Défauts pour la forme : le côté décousu et narcissique de l'exercice, la multiplication excessive du pronom personnel je, plaqué là pour nous relater le quotidien et les émotions souvent redondants de Florence. Malheureusement, ces défauts de style empêchent l'attachement au personnage, qui au lieu de nous attendrir, semble nous étouffer en même temps qu'il s’essouffle lui-même.
Ce récit s'apparente à un journal, comme le dit Nathalie Petrowski (voir le lien sur l'article ci-bas), au « journal d'une bipolaire ». Thérapie probablement bénéfique pour son auteure qui, en évoquant la mort de la mère de Florence et en l'opposant à la naissance de son deuxième enfant, tente de provoquer son propre travail de deuil, qu'elle avoue avoir du mal à faire.

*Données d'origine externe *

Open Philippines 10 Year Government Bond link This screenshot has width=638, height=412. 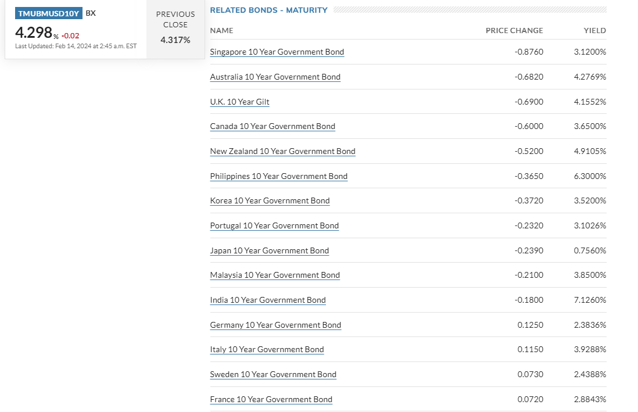click(278, 176)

Si le titre nous laisse imaginer une œuvre poétique, il s'agit surtout d'un récit cathartique pour Mara Tremblay, et il nous donne l'impression d'avoir été écrit dans l'urgence et peu retravaillé par la suite. Ce qui aurait pu faire la différence entre un projet d'écriture et un objet littéraire.
L'article (entrevue) de Nathalie Petrowski dans La Presse
3 commentaires:
Tu as réussi à bien nuancer tes propos, c'est bien dit, bien écrit, vraiment (avec ce que tu m'avais indiqué)... :)
Oui, si Mara Tremblay manquait de recul pour juger de la pertinence de publier ou non ce récit, son éditeur aurait dû mieux l'accompagner.
Elle ne va pas assez au fond des choses, les événements sont évoqués en trois lignes, les émotions, effleurées...
Tant mieux si elle rejoint des lecteurs, tant mieux si cet exercice lui a fait du bien, mais pour moi, il ne s'agit pas d'un objet littéraire.
Dans le même registre, et en comparaison, «Marie-Hélène au mois de mars» de Maxime-Olivier Moutier est nettement plus maîtrisé.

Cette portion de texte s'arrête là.